Repeat each record that follows, keeping it identical.

##### Provided data #####

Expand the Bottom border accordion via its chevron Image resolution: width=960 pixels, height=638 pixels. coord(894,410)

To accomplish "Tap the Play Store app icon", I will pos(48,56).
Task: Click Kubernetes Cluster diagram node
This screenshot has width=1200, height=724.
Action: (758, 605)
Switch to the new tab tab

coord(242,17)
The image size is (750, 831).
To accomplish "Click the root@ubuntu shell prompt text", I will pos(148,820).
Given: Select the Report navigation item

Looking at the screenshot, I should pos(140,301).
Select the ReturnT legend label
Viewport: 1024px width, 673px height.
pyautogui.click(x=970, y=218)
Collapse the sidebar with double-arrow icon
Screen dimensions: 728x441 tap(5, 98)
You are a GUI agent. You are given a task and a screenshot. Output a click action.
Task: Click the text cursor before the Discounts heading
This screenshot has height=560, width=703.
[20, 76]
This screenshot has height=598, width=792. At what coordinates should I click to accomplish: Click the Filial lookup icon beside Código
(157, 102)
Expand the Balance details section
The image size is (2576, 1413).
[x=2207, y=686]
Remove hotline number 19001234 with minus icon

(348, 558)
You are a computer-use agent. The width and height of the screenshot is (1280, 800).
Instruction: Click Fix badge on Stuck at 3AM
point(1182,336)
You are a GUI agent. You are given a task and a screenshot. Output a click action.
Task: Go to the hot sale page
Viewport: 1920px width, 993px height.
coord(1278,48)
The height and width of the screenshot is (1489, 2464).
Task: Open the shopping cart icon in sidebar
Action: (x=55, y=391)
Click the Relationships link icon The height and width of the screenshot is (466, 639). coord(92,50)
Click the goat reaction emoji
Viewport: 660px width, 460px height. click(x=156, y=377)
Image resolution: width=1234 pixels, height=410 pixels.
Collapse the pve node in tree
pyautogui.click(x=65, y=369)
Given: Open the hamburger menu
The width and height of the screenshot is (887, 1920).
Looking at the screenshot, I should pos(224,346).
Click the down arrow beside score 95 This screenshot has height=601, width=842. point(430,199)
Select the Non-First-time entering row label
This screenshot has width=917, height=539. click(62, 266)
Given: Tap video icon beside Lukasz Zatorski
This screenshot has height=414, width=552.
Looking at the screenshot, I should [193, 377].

#####

▶ _Task result_
Expand the Bottom border accordion via its chevron Image resolution: width=960 pixels, height=638 pixels. coord(894,410)

To accomplish "Tap the Play Store app icon", I will pos(48,56).
Task: Click Kubernetes Cluster diagram node
This screenshot has width=1200, height=724.
Action: (758, 605)
Switch to the new tab tab

coord(242,17)
The image size is (750, 831).
To accomplish "Click the root@ubuntu shell prompt text", I will pos(148,820).
Given: Select the Report navigation item

Looking at the screenshot, I should pos(140,301).
Select the ReturnT legend label
Viewport: 1024px width, 673px height.
pyautogui.click(x=970, y=218)
Collapse the sidebar with double-arrow icon
Screen dimensions: 728x441 tap(5, 98)
You are a GUI agent. You are given a task and a screenshot. Output a click action.
Task: Click the text cursor before the Discounts heading
This screenshot has height=560, width=703.
[20, 76]
This screenshot has height=598, width=792. At what coordinates should I click to accomplish: Click the Filial lookup icon beside Código
(157, 102)
Expand the Balance details section
The image size is (2576, 1413).
[x=2207, y=686]
Remove hotline number 19001234 with minus icon

(348, 558)
You are a computer-use agent. The width and height of the screenshot is (1280, 800).
Instruction: Click Fix badge on Stuck at 3AM
point(1182,336)
You are a GUI agent. You are given a task and a screenshot. Output a click action.
Task: Go to the hot sale page
Viewport: 1920px width, 993px height.
coord(1278,48)
The height and width of the screenshot is (1489, 2464).
Task: Open the shopping cart icon in sidebar
Action: (x=55, y=391)
Click the Relationships link icon The height and width of the screenshot is (466, 639). coord(92,50)
Click the goat reaction emoji
Viewport: 660px width, 460px height. click(x=156, y=377)
Image resolution: width=1234 pixels, height=410 pixels.
Collapse the pve node in tree
pyautogui.click(x=65, y=369)
Given: Open the hamburger menu
The width and height of the screenshot is (887, 1920).
Looking at the screenshot, I should pos(224,346).
Click the down arrow beside score 95 This screenshot has height=601, width=842. point(430,199)
Select the Non-First-time entering row label
This screenshot has width=917, height=539. click(62, 266)
Given: Tap video icon beside Lukasz Zatorski
This screenshot has height=414, width=552.
Looking at the screenshot, I should [193, 377].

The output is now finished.